Incêndios atingiram níveis alarmantes e superaram médias históricas globais
Ondas de calor intensas e secas prolongadas contribuíram decisivamente para a maior perda de florestas tropicais primárias no mundo desde o início dos registros da plataforma Global Forest Watch, em 2002. Segundo novo relatório da ONG World Resources Institute (WRI), baseado em dados da Universidade de Maryland (EUA), os incêndios florestais superaram pela primeira vez a agropecuária como principal causa de desmatamento nas matas tropicais.
Em 2024, o fogo foi responsável por quase metade da perda global de cobertura florestal — um aumento de cinco vezes na destruição por incêndios em relação a 2023, com destaque para a América Latina.
Brasil tem pior ano desde 2016 e lidera devastação
O Brasil, que sediará a COP30 em novembro, enfrentou seu pior ano para as florestas em quase uma década. Aproximadamente 2,8 milhões de hectares de florestas tropicais primárias foram destruídos, o equivalente a quase todo o território da Bélgica. O país respondeu sozinho por 42% da perda global desse tipo de vegetação.
“No ano passado, o Brasil passou por sua seca mais intensa e generalizada em sete décadas. Combinado com altas temperaturas, isso fez com que os incêndios se espalhassem em uma escala sem precedentes por todo o país”, afirmou Mariana Oliveira, gerente de florestas e uso da terra do WRI Brasil. “Foi um ano bastante difícil para nós”, acrescentou.
Amazônia concentrou 80% da perda florestal no Brasil
Cerca de dois terços da destruição no território brasileiro foi causada por incêndios, majoritariamente associados a ações humanas, como queimadas não controladas. A Amazônia respondeu por 80% da perda total no país. A devastação compromete não apenas o combate à mudança climática, mas também a estabilidade de ecossistemas que sustentam um terço da população mundial, além de interferir em regimes locais de temperatura e precipitação.
América do Sul e África também enfrentam aumento na devastação
A seca e as temperaturas extremas também provocaram incêndios mais intensos em países vizinhos, como Bolívia e Colômbia. Nesses locais, a pressão da agropecuária, mineração e extração de madeira contribuiu para o avanço do desmatamento.
Na Bacia do Congo, segundo maior sumidouro de carbono do mundo, a perda de florestas primárias também aumentou. A pobreza extrema e os conflitos armados, especialmente na República Democrática do Congo, ampliaram a dependência da floresta para sobrevivência. Na vizinha República do Congo, 45% da destruição foram causados por incêndios.

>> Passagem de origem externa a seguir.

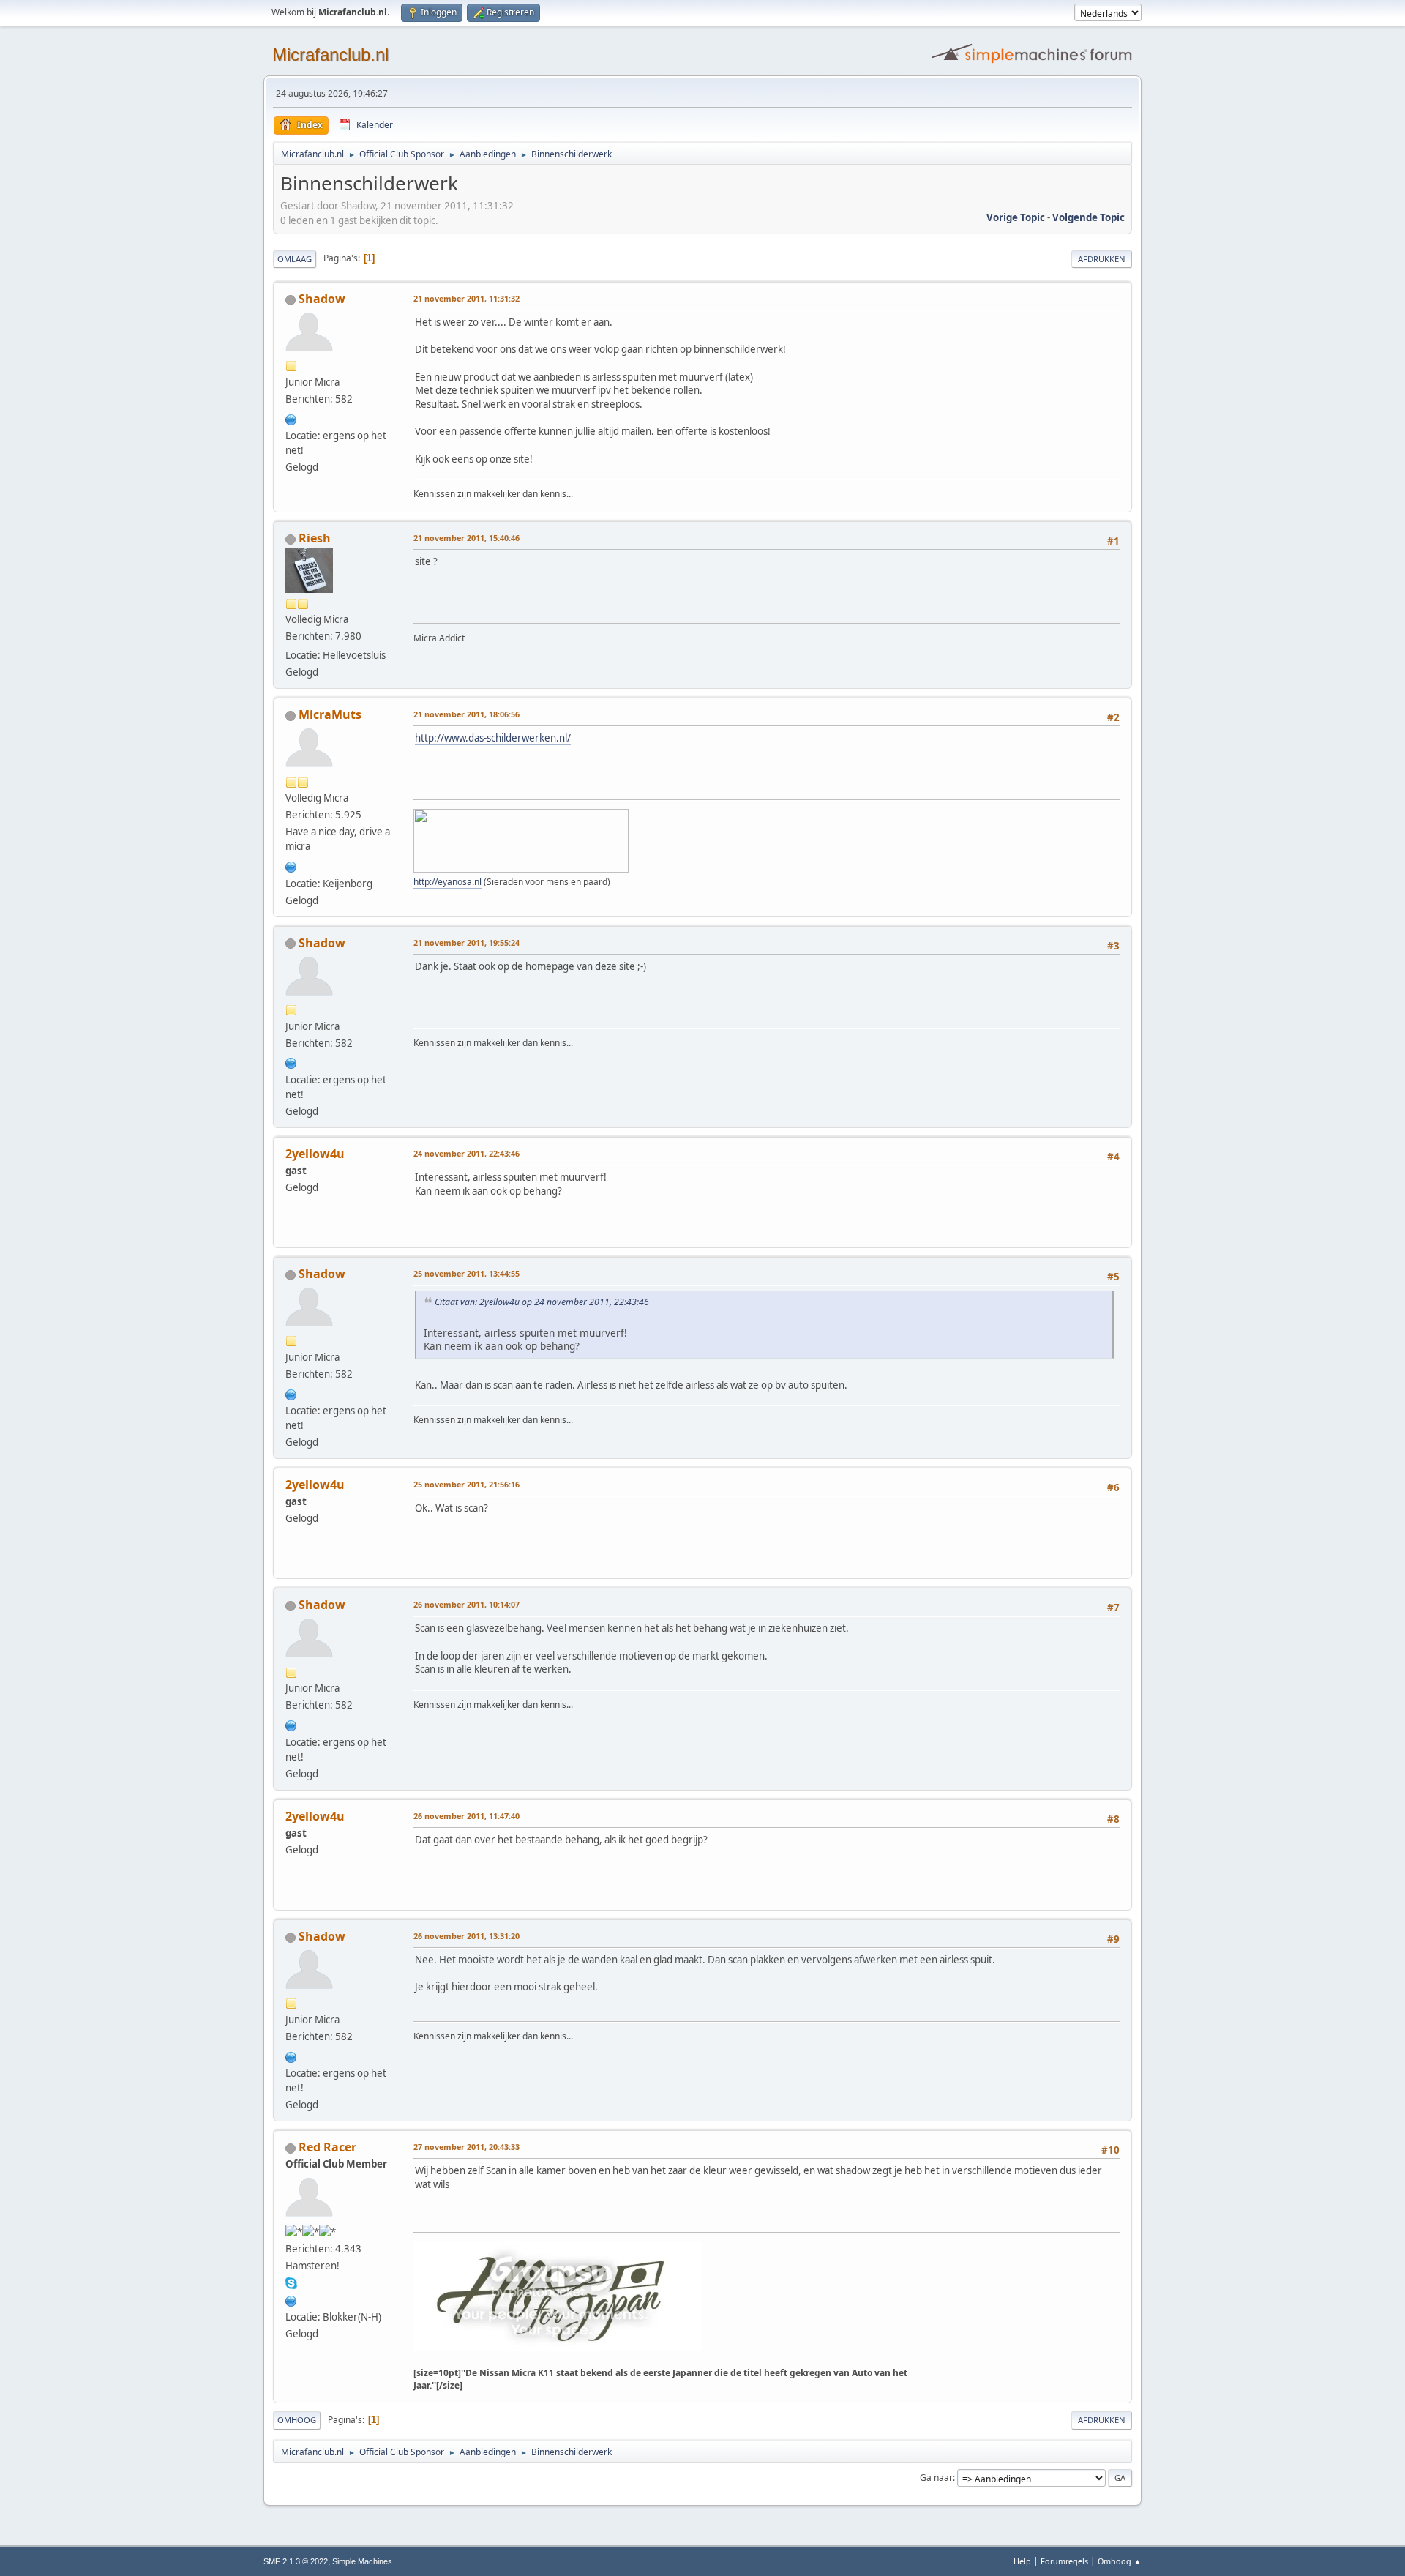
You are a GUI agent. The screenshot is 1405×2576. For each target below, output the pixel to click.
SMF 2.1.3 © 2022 (295, 2561)
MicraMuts (330, 714)
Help (1022, 2561)
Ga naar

“Florestas se tornaram iscas”, alerta WRI
Segundo o diretor global de florestas do WRI, Rod Taylor, os incêndios vêm se tornando mais violentos devido à degradação prévia das florestas. “A causa subjacente de grande parte disso é a mudança climática, que, em última análise, é alimentada por atividades humanas”, afirmou.
“As florestas que antes conseguiam resistir ao fogo agora se tornaram iscas, prontas para explodir”, completou Taylor em entrevista à DW.
Incêndios em florestas boreais também bateram recorde
O aumento da devastação não se limitou aos trópicos. Incêndios de grande escala nas florestas boreais do Canadá e da Rússia contribuíram para um total de 30 milhões de hectares perdidos no mundo em 2024. As emissões globais de incêndios somaram 4,1 gigatoneladas de CO₂, agravando a crise climática.
Apesar de os incêndios serem parte do ciclo natural das florestas boreais, Sarah Carter, pesquisadora da Global Forest Watch, alerta para “circuitos de retorno”, nos quais o solo mais seco e o calor favorecem incêndios mais intensos a cada ano.
Indonésia e Malásia reduzem perda com tecnologia e ação comunitária
Na contramão da tendência, países como Indonésia e Malásia conseguiram reduzir a perda de florestas em 2024. A Indonésia registrou queda de 11% e a Malásia, de 13%, graças a políticas públicas mais rígidas, envolvimento de comunidades locais e uso de tecnologia para monitoramento quase em tempo real.
“A vantagem dessas informações é que elas estão disponíveis quase todos os dias, indicando onde a floresta está sendo destruída”, destacou Carter. Ela aponta que o engajamento do setor privado e o uso de aplicativos de monitoramento foram fundamentais para o resultado.
Governança ambiental enfraquecida preocupa especialistas
Matt Hansen, professor da Universidade de Maryland e coordenador do Global Land Analysis and Discovery Lab, alertou que o enfraquecimento da governança ambiental, inclusive nos Estados Unidos, dificulta os esforços de proteção florestal. “Esses dados devem estimular muito mais do que preocupar”, afirmou. “É preciso que governos e cidadãos ajam com urgência.”